The Revelations of a Major League Nanny

joshbeckett*Editor’s note: With baseball season fast approaching, it’s time we gave you some insight into the world of the major league ballplayer. To kick things off, we’ve solicited the wisdom of a talented writer who also moonlights as a nanny to the stars, if you will. Revealing a behind the scenes look at the MLB lifestyle is Raija Sanford (@RSanford23 on Twitter), who you can check out on her blog here. Anyone could tell you about the Mariners’ rotation or the fate of the season-to-be. But no one else will let you in on Josh Beckett’s mockery of his pregnant wife…

By Raija Sanford

I have gone to private schools my entire life. In that circle, one hires a nanny; one does not become a nanny. But somehow, I became a nanny, and not just any nanny, a Major League Baseball nanny.
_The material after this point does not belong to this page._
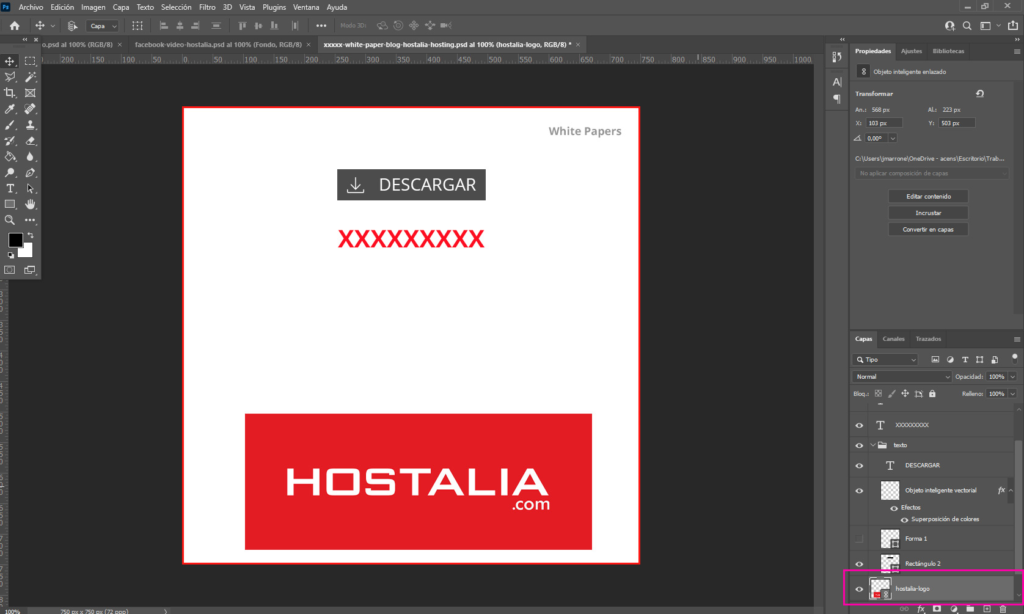The height and width of the screenshot is (614, 1024).
Task: Click the foreground color swatch
Action: (x=16, y=240)
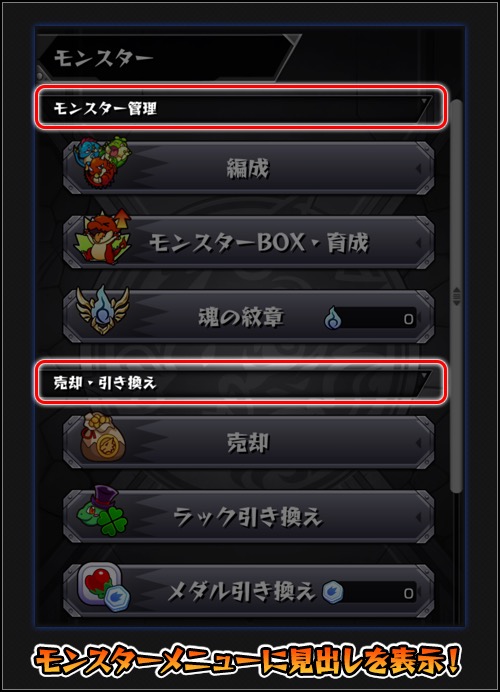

When I started babysitting for new families my friends always asked me about them and I would say, “Well, the husband plays professional baseball.” And somehow their follow-up question was always, “Oh. So what does the wife do? Why do they need a nanny?”

Well, let me tell you…

Shopping. Yoga. Manicures. Pedicures. Dinners. Movies. Zumba. More shopping. More dinners. Sometimes even in a different order. If you had the time and money, wouldn’t you do the same?

Once we get that straightened out they usually ask, “Okay, and what do YOU do?”

WELL, let me tell you…

I open my bedroom door at all hours of the night when the four-year-old knocks and says he is afraid of the three-foot tall bobblehead doll of his dad and wants me to hide it in his closet, just until the morning when it turns back into his dad from the scary, shadowy, baseball-playing midget in the corner. “But it’s your DAD!” “But Raija! I’m SCARED.”

I reload the pitching machine in the home batting cage until young Junior is satisfied with the number of cuts he’s taken for the day. Or we switch and I hit him grounders until he feels he’s put in enough work to ensure he’ll play Major League Baseball like his Papi one day. (He looks on in disgust when his cousin misses two grounders in a row. Weak.)

I translate the kids’ Spanglish when the housekeeper doesn’t understand what “Yo quiero chocolate milk” means. The kids don’t understand that screaming it at her will not magically make her understand what “chocolate milk” is.

I run through airports with diaper bags and crying kids while they announce our names over the loudspeakers and that we “need to report to the gate immediately.” They’re crying because they think that they’ll be stuck in Seattle for the entire offseason if we don’t make this flight. And they’ve heard the rain rumors.

I serve as counselor when the wife needs to vent about the other baseball wives.  SO. MUCH. DRAMA. Some friendly advice: never talk to them about religion or politics. Or baseball.

I meet sketchy mustachioed men off random I-90 exits in Issaquah when we need to pick up the cars that have been shipped out from Tennessee.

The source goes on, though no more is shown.